Holy Trinity Church Dedicated on November 4, 1873
The new New England style Holy Trinity Church was dedicated on November 4, 1873, having cost $5000 to build. The stained glass window rescued from the earlier, destroyed edifice was triumphantly installed above the altar, and the bell was hung in the tower. Holy Trinity Church is today arguably the most beautiful and certainly the best-preserved church edifice in the county. The building is said to have been modeled on St. James’s Episcopal Church in Sonora, California, except that the tower is on the opposite side of the front.
The church’s handmade pews are original to the building, and the carpenter’s plane marks are still visible. The altar, altar rail, pulpit, and prayer desks were made in Nevada City by George M. Huges in 1872. Their faux finishing is remarkably fine, as is that on the front of the choir balcony. For the congregation’s first ninety years or so, they made do with a wooden processional cross. However, in the 1940s a brass processional cross was made, as a copy of the wooden one, at a small foundry at the foot of Nevada Street. The old cross was somewhat roughly sawed off its pole and installed on the front of the pulpit. Alas, to accomplish this, one of its carved panels was removed, and the pulpit was painted a plain, and tedious, brown. The pulpit was finally restored properly in 1997. In 1894 Holy Trinity Church’s interior was lit by newly-installed gaslights. Only a few years later the church was electrified and the gaslighting was removed. The two remaining gas lights, now electrified, may be seen in the choir balcony with their original engraved glass shades.

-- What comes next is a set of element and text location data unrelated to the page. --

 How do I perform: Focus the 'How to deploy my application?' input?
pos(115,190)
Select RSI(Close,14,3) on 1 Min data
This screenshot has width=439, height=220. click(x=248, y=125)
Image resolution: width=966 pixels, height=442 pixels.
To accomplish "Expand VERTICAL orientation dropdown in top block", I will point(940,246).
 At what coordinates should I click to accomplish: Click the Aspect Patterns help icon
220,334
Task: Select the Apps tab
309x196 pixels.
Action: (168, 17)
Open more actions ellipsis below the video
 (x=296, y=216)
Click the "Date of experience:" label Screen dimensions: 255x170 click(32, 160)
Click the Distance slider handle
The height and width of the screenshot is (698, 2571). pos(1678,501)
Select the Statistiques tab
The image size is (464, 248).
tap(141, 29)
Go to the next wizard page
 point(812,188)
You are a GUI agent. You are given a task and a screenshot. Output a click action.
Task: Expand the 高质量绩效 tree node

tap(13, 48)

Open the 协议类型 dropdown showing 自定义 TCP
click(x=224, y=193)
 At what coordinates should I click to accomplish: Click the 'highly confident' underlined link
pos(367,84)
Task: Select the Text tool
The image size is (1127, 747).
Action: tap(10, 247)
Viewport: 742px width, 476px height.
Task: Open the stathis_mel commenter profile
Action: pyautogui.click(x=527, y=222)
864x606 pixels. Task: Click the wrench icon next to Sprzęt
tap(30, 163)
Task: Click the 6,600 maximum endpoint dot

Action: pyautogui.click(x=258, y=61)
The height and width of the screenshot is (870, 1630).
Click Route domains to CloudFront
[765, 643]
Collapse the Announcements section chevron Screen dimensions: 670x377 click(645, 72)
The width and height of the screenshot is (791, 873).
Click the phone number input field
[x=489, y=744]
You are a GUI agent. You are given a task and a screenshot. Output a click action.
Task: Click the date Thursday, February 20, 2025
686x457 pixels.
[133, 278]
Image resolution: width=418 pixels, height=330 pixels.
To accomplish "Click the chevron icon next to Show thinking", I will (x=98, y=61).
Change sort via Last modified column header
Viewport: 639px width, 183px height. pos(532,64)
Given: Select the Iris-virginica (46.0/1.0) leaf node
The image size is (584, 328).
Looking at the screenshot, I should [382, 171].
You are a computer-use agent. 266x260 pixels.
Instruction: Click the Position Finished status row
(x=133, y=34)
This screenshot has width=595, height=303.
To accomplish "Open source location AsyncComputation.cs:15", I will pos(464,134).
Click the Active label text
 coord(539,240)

Time passed, and Holy Trinity Parish, like Nevada City, slumbered in obscurity in California’s Gold Country. In 1942 a small fire broke out in the chancel of the church between the early and late services, but was quickly extinguished. The post at the farthest left-hand end of the altar rail is still blackened from that fire. The next year a far more serious fire damaged the church, partially burning the floor joists and roof. Miraculously, the interior of the building itself was undamaged. The Reverend Cedric Porter, the Rector, and his congregation did not know how they were going to raise the $11,000 needed to repair the fire damage, since the church’s insurance had not been updated for many years, and would only pay $4000. World War II was raging, and though the mines were still open, the parishioners were hard-pressed for cash.
Miss Kitty Taylor
One day Miss Kitty Taylor came to visit the Rector. She was the proprietress of one of the establishments on South Spring Street where Nevada City’s “ladies of the evening” worked. A strong supporter of civic causes, Miss Taylor gave $5000 to the church’s rebuilding fund and literally saved the congregation from financial collapse. The church’s floor was repaired, the roof replaced, and a new, red carpet was installed.
In the early 1960s, a very fine pipe organ was bought for the church. During the incumbency of the Reverend J. Barrett Miller from 1983-84, a WWII period Quonset hut and a long narrow parish hall were removed and the new parish annex consisting of classrooms, restrooms and offices was built. Between the years 1995 and 1997, the entire church was restored, inside and out, and new heating and air conditioning was installed, as well as an excellent sound system. The church’s worship space is now probably the most intact and best-preserved Victorian interior in the county.